ANTI BACK PAIN
We're going to show you 3 warning signals that will help you to identify what is either causing the pain in your lower back or could cause back pain in the future and how to get rid of it.
The first warning signal for identifying and fixing pain in the low back is tight hip flexors.
Because of their attachment to the lumbar para spinal muscles, the hip flexors will pull on those muscles, which will then manifest itself as low back pain. Addressing the tightness in the hip flexors will help to alleviate any back pain you currently have or may be at risk of having in the future.

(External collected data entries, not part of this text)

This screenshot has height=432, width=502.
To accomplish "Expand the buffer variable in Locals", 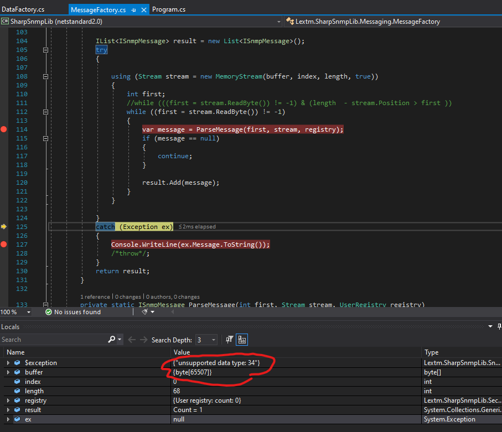I will click(x=8, y=372).

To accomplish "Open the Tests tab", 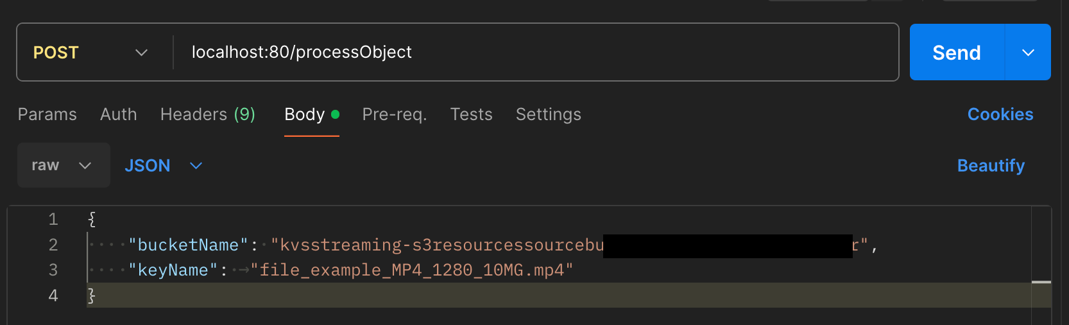I will pyautogui.click(x=472, y=114).
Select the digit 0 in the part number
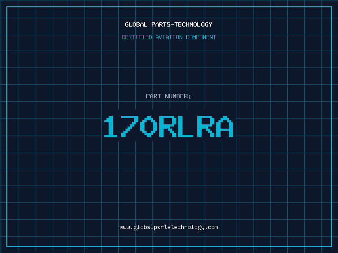338x253 pixels. [x=149, y=127]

Next, we need to look at the glutes!
Having weak glutes will cause the muscles in the lower back to do extra work, leading to overuse and fatigue in those muscles which will lead to low back pain. A good way to test our glutes is to perform a hyper-hold for at least 2 minutes. If you fail to hold that position for 2 minutes, you’re likely suffering from a glute weakness. This means you need to start adding glute strengthening movements. Strong glutes will directly help to prevent low back pain.
The third warning signal for low back pain is the inability to stand for more than 20 minutes without pain, constant shifting, and no anterior pelvic tilt.
If you notice that this keeps happening, that means that the muscles in the low back do not have the endurance to hold yourself up for extended periods of time. An anterior tilt will cause the hip flexors to not only pull on the muscles in the low back but will also cause those lumbar paraspinal muscles to do more work to hold your body up.
Of course, you can fix all these problems in the traditional way, spending a lot of time for rehabilitation or using expertise like doctors.
EMS is not only a performance booster, but more than this it is a pain releaser. For decades, EMS was used to heal pain and other diseases. Science makes it clear that low and middle electrical frequencies are more than just helpful to relax tight muscles, and also strengthen them more deeply.
EMS in combination with stretching routines is a very effective way to fix tight hips for example. The same goes for glute activation. To activate the glutes you need a really good body awareness or at least a lot of weights to fire them up.
This means you could train 90min and do not get the same results as in 20min EMS training.